— START OF DATA SHOWN —

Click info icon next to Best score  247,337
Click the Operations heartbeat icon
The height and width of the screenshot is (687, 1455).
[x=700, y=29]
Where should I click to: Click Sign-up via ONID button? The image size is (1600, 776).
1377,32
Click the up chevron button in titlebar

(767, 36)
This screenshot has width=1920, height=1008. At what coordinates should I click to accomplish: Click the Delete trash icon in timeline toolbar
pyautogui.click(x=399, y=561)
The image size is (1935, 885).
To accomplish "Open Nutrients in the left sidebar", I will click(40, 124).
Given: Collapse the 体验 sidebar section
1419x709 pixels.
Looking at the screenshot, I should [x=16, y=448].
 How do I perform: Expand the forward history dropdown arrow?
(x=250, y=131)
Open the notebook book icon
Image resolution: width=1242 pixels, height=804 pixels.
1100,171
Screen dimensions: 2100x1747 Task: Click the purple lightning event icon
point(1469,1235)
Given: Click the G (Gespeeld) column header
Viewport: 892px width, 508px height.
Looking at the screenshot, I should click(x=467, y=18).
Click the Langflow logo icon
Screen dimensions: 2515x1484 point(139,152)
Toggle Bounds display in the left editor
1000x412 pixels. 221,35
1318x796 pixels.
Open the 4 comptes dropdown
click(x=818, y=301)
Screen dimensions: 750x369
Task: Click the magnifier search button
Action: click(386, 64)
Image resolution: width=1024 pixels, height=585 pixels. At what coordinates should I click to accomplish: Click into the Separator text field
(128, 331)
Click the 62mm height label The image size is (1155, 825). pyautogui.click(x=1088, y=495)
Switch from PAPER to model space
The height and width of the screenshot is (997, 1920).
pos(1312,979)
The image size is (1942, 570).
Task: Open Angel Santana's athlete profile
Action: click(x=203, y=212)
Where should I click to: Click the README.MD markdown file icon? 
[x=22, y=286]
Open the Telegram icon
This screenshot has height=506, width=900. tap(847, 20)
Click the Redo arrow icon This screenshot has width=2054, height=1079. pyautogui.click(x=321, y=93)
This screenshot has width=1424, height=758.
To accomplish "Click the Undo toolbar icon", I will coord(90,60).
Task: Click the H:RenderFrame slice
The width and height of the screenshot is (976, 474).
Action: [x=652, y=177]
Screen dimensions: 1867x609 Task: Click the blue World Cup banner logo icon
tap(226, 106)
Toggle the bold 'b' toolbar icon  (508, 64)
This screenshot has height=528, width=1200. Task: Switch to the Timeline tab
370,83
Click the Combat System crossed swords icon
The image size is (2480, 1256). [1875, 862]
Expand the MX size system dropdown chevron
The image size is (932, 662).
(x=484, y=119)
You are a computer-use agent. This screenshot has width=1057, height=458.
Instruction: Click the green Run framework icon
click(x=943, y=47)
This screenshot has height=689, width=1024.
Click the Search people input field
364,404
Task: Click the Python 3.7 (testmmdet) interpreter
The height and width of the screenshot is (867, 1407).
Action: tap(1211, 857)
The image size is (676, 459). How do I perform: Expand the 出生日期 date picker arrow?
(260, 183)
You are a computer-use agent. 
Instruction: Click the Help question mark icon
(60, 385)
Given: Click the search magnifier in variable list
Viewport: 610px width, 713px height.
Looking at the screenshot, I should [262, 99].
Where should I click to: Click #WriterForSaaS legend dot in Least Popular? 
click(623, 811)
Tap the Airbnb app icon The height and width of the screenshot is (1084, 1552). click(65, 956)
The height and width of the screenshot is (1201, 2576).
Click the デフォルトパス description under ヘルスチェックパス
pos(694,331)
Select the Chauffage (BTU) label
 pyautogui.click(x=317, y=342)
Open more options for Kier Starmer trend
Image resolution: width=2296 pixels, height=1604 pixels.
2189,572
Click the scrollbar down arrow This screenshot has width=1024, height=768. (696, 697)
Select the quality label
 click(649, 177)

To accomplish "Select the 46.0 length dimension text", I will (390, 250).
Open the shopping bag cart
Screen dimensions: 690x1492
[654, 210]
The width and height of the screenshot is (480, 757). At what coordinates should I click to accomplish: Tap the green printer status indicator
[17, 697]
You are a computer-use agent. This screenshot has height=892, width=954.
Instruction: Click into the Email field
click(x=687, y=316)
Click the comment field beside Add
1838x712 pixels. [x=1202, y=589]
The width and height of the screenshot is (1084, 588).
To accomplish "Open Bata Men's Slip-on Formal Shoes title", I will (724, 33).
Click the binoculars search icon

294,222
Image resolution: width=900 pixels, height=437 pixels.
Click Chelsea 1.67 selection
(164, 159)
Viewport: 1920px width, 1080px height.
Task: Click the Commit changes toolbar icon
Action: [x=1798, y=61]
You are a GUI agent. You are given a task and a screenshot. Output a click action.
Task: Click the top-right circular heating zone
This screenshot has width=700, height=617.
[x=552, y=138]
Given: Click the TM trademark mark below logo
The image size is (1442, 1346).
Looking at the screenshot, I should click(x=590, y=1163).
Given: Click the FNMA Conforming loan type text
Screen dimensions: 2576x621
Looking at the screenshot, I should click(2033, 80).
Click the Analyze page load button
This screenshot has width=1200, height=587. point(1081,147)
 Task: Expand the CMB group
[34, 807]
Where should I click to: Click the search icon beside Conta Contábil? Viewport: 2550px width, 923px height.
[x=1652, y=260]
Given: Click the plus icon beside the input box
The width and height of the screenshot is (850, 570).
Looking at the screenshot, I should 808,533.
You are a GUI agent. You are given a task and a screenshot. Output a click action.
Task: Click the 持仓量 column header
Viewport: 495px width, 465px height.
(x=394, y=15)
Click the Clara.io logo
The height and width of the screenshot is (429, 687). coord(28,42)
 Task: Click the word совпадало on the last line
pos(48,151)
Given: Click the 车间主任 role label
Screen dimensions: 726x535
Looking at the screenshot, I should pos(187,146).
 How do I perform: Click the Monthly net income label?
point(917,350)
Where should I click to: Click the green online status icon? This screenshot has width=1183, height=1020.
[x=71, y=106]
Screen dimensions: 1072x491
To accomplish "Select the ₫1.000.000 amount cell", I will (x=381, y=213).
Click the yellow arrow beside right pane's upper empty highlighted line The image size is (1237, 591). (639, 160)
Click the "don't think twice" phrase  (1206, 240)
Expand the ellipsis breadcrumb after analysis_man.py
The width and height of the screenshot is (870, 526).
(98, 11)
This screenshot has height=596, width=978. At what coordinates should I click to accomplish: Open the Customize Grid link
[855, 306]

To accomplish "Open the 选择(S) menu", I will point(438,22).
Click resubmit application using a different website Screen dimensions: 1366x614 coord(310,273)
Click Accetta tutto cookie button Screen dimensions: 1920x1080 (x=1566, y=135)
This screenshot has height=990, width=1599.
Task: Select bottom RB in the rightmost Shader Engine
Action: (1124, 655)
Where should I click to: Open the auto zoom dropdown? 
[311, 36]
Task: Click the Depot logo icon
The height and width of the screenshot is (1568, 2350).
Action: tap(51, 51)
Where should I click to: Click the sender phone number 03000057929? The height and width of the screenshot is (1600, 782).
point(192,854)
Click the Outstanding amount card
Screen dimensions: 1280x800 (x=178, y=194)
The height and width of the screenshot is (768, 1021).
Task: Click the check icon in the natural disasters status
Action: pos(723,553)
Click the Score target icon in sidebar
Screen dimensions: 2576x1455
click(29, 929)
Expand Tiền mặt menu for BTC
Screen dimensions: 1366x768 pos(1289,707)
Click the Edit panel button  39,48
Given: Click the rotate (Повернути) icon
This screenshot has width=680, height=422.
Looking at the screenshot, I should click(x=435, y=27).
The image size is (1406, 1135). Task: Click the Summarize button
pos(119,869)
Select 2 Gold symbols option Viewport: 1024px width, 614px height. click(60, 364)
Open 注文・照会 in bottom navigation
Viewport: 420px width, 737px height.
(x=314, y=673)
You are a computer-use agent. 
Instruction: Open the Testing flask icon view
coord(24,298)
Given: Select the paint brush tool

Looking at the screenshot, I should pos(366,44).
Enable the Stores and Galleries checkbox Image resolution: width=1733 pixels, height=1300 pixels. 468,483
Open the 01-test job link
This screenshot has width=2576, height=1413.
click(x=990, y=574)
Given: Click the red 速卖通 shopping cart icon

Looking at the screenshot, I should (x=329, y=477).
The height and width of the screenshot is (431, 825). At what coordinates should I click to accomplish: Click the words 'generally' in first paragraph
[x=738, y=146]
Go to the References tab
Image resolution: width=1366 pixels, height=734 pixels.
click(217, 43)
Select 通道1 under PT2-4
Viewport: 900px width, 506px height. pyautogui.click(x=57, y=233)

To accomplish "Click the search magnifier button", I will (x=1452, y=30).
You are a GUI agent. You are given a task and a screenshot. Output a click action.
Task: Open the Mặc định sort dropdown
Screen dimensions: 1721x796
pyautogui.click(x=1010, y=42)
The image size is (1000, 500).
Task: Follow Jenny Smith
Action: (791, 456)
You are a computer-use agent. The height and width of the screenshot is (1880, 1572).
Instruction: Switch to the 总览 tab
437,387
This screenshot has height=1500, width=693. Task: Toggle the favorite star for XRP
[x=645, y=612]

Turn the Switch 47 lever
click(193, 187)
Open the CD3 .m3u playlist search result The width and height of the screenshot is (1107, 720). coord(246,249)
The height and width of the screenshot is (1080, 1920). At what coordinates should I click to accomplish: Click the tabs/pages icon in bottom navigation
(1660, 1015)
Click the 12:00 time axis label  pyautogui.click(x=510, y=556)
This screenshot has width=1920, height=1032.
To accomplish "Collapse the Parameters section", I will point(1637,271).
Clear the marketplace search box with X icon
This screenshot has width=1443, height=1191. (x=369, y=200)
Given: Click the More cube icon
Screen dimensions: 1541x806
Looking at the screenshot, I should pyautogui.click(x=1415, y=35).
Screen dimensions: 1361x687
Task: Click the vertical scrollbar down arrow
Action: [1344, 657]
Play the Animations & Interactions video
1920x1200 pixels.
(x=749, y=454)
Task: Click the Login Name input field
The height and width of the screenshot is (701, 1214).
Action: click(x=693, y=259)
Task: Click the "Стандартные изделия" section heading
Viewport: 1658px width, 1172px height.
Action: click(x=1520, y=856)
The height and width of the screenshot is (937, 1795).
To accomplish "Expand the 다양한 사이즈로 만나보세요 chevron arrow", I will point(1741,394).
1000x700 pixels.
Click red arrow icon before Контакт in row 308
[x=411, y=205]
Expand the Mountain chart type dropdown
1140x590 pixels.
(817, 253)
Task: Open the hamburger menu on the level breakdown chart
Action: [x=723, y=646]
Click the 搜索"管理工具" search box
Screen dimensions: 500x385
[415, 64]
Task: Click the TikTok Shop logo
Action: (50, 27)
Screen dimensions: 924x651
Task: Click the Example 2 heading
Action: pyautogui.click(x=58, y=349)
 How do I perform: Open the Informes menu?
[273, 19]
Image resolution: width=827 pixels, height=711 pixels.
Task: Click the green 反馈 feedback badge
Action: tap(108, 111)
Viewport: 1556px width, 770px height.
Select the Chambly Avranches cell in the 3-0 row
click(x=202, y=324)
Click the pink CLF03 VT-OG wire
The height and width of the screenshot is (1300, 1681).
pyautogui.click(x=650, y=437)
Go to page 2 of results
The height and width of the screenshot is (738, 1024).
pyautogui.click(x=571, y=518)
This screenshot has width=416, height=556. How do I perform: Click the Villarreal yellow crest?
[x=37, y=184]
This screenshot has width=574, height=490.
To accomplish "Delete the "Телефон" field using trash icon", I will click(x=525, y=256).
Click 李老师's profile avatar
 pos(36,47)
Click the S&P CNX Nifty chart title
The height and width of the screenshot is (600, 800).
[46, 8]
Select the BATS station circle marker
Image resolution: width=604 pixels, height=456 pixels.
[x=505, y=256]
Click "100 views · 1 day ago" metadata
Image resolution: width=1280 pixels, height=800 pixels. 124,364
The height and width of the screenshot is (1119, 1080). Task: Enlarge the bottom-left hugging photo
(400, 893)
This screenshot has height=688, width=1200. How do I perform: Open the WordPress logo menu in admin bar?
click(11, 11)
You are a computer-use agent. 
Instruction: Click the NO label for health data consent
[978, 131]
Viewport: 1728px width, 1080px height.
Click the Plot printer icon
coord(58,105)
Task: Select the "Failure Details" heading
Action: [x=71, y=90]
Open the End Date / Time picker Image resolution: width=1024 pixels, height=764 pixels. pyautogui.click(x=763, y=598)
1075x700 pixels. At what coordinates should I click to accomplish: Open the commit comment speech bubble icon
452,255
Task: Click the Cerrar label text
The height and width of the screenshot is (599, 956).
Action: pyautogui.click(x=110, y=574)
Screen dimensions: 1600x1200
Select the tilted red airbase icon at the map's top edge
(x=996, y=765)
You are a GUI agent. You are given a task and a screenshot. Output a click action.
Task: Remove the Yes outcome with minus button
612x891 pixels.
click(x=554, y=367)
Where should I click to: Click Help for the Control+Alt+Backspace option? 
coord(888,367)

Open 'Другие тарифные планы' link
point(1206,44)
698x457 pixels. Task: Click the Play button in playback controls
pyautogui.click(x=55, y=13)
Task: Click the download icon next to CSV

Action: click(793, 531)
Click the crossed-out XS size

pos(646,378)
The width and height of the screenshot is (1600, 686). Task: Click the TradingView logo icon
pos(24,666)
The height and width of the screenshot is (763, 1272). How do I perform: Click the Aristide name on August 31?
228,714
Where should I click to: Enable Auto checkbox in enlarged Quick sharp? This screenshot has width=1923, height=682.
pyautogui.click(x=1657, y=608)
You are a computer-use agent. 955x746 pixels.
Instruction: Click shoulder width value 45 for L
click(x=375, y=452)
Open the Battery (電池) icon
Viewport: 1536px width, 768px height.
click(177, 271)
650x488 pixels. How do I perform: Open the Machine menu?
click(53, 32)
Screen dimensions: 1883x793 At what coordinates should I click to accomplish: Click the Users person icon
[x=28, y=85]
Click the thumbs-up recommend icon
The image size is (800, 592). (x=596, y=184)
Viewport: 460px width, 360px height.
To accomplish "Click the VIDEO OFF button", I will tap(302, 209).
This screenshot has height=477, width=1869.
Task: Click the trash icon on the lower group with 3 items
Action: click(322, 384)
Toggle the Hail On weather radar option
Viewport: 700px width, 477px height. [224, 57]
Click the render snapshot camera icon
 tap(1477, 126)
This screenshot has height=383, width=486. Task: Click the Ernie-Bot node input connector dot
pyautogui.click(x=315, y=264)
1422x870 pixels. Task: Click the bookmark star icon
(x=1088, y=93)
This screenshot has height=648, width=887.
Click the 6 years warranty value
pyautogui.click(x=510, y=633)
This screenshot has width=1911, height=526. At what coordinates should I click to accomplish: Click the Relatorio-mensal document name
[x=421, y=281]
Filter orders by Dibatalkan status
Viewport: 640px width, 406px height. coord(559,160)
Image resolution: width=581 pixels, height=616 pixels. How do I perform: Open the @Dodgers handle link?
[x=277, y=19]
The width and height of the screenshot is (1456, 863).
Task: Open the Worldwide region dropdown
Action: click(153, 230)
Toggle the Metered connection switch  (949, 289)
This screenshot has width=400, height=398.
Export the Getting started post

— END OF DATA SHOWN —

TASK STATEMENT: Please recast the data above, starting at the line containing "Screen dimensions: 1883x793" and ending at the last line of the data, as a Markdown table with columns Row and Line. Number each line in Row, put its text in Line, and leave out blank lines.

RESPONSE:
| Row | Line |
|---|---|
| 1 | Screen dimensions: 1883x793 At what coordinates should I click to accomplish: Click the Users person icon |
| 2 | [x=28, y=85] |
| 3 | Click the thumbs-up recommend icon |
| 4 | The image size is (800, 592). (x=596, y=184) |
| 5 | Viewport: 460px width, 360px height. |
| 6 | To accomplish "Click the VIDEO OFF button", I will tap(302, 209). |
| 7 | This screenshot has height=477, width=1869. |
| 8 | Task: Click the trash icon on the lower group with 3 items |
| 9 | Action: click(322, 384) |
| 10 | Toggle the Hail On weather radar option |
| 11 | Viewport: 700px width, 477px height. [224, 57] |
| 12 | Click the render snapshot camera icon |
| 13 |  tap(1477, 126) |
| 14 | This screenshot has height=383, width=486. Task: Click the Ernie-Bot node input connector dot |
| 15 | pyautogui.click(x=315, y=264) |
| 16 | 1422x870 pixels. Task: Click the bookmark star icon |
| 17 | (x=1088, y=93) |
| 18 | This screenshot has height=648, width=887. |
| 19 | Click the 6 years warranty value |
| 20 | pyautogui.click(x=510, y=633) |
| 21 | This screenshot has width=1911, height=526. At what coordinates should I click to accomplish: Click the Relatorio-mensal document name |
| 22 | [x=421, y=281] |
| 23 | Filter orders by Dibatalkan status |
| 24 | Viewport: 640px width, 406px height. coord(559,160) |
| 25 | Image resolution: width=581 pixels, height=616 pixels. How do I perform: Open the @Dodgers handle link? |
| 26 | [x=277, y=19] |
| 27 | The width and height of the screenshot is (1456, 863). |
| 28 | Task: Open the Worldwide region dropdown |
| 29 | Action: click(153, 230) |
| 30 | Toggle the Metered connection switch  (949, 289) |
| 31 | This screenshot has width=400, height=398. |
| 32 | Export the Getting started post |